Your task is to gather the lines below that hold the string "details".

Input for this task Block Start

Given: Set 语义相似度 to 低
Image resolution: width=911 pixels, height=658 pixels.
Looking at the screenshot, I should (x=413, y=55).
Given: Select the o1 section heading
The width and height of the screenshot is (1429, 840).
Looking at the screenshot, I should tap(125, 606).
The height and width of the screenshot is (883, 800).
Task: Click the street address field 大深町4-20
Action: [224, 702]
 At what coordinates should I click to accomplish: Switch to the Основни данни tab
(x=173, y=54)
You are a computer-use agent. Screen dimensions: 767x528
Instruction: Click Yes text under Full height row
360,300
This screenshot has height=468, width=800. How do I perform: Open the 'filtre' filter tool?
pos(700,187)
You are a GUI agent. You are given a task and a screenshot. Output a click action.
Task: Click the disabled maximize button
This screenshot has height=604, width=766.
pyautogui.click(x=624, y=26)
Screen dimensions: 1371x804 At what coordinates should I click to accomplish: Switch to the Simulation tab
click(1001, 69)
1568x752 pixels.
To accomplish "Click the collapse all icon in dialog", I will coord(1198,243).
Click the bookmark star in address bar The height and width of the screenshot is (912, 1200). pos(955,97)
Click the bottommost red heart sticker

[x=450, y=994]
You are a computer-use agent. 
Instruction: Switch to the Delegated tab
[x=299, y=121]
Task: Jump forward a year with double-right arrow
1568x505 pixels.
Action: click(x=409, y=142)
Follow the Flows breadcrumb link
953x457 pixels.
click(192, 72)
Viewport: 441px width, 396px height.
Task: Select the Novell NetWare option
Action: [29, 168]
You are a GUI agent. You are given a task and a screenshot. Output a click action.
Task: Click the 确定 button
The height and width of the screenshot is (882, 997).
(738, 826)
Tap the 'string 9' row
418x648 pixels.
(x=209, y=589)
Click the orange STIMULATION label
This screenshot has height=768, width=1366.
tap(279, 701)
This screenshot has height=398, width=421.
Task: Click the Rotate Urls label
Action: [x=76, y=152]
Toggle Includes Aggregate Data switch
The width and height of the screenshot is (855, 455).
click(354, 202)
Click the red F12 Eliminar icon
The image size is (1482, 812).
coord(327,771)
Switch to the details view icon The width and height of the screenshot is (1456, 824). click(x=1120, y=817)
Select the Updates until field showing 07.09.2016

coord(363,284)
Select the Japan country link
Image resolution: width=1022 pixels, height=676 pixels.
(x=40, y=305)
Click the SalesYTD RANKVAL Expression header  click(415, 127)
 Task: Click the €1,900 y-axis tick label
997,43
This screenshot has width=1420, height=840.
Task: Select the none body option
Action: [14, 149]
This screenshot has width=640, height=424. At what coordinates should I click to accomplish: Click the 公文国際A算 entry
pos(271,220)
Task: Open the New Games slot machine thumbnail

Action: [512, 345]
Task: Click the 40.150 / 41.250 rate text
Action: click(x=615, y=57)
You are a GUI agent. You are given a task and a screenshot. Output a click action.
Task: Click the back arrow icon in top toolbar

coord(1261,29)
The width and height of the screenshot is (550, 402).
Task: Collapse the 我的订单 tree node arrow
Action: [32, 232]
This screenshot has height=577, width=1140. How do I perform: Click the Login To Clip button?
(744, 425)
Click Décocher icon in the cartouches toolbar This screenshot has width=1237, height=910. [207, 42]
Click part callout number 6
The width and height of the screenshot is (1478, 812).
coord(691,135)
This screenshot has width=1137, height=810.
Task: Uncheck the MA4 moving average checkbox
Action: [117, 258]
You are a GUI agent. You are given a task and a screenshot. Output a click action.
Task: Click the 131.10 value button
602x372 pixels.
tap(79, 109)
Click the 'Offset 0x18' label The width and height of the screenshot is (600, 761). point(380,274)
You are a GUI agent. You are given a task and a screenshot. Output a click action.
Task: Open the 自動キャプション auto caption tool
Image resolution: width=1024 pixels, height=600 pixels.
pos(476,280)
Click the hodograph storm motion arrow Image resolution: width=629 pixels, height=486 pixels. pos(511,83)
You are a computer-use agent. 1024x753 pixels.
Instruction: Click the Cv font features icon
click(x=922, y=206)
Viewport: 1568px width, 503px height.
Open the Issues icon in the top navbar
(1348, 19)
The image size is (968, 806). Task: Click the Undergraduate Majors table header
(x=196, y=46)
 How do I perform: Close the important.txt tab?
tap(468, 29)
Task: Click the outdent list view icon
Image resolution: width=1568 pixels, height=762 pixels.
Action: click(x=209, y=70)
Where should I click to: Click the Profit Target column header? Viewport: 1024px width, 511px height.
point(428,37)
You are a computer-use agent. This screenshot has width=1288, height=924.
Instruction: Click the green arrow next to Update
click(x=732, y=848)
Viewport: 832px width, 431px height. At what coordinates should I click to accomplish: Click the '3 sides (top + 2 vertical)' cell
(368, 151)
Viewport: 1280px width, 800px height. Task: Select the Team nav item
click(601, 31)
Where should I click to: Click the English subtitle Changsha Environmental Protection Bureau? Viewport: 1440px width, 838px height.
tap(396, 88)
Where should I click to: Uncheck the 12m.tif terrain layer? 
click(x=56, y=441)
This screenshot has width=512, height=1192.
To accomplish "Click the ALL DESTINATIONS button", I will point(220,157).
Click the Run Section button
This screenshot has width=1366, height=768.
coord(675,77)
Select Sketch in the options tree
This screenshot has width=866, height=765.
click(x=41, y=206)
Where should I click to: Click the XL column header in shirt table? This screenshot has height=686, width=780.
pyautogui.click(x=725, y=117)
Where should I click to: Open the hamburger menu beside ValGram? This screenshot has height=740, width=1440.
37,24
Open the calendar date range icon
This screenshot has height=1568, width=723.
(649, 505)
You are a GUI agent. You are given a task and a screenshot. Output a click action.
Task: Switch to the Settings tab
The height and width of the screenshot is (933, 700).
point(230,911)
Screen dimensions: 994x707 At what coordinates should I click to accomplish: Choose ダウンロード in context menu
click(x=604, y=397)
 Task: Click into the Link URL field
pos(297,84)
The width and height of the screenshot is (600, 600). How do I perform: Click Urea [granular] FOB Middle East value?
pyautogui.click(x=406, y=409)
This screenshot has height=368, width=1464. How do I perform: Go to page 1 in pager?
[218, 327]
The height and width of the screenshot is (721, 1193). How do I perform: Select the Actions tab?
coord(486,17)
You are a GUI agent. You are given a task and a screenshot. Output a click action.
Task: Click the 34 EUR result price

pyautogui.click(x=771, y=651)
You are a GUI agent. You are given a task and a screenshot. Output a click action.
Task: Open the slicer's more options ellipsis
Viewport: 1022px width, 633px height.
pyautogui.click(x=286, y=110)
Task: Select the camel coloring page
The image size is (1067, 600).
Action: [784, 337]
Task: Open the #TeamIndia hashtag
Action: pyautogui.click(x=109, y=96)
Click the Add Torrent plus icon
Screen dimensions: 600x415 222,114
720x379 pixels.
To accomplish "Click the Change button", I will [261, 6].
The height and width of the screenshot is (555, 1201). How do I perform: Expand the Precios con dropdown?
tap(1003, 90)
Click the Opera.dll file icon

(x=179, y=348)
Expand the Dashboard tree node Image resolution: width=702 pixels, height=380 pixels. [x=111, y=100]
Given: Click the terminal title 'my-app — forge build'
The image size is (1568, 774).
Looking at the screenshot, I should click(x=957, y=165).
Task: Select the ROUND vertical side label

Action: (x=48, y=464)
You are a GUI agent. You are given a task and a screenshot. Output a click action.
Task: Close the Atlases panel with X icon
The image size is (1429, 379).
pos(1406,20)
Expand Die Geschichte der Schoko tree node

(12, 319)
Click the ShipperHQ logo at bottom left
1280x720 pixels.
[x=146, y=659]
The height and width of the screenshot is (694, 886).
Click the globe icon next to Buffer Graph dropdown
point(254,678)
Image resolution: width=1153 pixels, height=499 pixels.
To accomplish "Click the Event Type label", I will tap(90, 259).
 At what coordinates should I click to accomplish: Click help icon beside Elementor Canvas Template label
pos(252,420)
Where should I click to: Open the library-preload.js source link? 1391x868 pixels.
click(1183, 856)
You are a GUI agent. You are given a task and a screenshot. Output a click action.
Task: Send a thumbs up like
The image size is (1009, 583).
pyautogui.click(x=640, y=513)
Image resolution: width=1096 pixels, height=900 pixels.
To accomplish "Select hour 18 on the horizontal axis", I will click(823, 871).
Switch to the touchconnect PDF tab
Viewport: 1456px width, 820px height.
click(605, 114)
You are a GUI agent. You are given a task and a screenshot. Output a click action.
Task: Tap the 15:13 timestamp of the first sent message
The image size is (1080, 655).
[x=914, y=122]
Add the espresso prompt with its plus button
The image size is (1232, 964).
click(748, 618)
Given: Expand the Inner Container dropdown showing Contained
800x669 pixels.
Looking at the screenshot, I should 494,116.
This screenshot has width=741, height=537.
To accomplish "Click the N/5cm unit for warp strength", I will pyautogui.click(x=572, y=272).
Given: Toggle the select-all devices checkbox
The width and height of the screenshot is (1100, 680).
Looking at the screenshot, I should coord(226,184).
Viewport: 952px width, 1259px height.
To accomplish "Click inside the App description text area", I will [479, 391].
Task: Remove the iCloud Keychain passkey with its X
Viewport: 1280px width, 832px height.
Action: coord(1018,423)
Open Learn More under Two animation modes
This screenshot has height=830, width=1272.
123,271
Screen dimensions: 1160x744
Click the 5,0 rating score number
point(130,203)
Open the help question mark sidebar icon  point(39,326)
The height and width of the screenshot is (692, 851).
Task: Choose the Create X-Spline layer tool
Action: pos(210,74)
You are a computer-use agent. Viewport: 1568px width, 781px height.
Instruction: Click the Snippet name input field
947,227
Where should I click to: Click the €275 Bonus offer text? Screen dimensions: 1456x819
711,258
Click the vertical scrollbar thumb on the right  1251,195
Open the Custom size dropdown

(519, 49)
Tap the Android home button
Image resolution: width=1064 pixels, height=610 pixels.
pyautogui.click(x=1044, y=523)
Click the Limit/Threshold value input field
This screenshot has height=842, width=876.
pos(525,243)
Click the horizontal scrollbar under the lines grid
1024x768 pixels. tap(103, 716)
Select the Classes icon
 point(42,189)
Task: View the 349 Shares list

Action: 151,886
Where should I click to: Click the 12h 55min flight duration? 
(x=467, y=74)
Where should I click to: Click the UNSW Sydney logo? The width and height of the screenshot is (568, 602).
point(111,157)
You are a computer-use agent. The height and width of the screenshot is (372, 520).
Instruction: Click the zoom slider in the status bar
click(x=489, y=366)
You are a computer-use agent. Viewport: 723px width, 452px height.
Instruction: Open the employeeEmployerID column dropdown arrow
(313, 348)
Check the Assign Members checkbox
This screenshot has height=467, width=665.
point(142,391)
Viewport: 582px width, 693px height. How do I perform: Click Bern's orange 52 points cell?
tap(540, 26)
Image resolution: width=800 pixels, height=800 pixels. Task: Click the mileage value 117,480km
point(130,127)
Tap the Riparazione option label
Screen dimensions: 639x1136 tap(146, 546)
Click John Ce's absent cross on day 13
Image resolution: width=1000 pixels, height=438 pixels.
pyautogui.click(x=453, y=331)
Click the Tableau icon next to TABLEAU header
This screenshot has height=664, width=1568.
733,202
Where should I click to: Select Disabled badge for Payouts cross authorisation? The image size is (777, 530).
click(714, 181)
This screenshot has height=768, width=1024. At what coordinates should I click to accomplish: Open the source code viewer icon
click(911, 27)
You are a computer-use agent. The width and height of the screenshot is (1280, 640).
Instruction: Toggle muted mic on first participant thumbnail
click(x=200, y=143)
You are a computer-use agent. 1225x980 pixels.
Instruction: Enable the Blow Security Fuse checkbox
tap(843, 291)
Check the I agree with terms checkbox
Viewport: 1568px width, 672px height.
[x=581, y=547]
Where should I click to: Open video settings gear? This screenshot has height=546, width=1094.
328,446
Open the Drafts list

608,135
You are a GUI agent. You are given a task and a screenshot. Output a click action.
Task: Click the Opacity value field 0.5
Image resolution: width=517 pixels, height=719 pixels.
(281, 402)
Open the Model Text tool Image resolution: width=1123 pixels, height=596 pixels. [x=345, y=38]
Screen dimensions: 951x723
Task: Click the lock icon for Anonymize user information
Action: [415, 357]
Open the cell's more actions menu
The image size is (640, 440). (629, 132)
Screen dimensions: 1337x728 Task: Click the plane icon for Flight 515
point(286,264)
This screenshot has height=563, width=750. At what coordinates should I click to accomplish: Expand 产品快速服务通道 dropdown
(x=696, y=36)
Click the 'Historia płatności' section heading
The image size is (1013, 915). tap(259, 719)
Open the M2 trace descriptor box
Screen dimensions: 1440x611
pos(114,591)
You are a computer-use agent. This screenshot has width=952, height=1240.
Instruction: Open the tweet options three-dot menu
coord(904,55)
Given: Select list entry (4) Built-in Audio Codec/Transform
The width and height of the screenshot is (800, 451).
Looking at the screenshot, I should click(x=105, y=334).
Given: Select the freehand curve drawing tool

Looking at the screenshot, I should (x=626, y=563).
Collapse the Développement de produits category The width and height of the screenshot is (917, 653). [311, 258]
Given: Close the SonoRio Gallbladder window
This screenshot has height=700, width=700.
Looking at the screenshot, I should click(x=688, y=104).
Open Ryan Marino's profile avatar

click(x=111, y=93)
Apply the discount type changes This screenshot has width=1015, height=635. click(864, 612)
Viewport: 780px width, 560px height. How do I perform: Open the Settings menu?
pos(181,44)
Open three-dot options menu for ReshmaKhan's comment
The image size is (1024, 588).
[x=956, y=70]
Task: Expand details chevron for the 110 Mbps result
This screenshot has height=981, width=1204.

Input for this task Block End

# Exercise solution:
Switch to the details view icon The width and height of the screenshot is (1456, 824). click(x=1120, y=817)
Task: Expand details chevron for the 110 Mbps result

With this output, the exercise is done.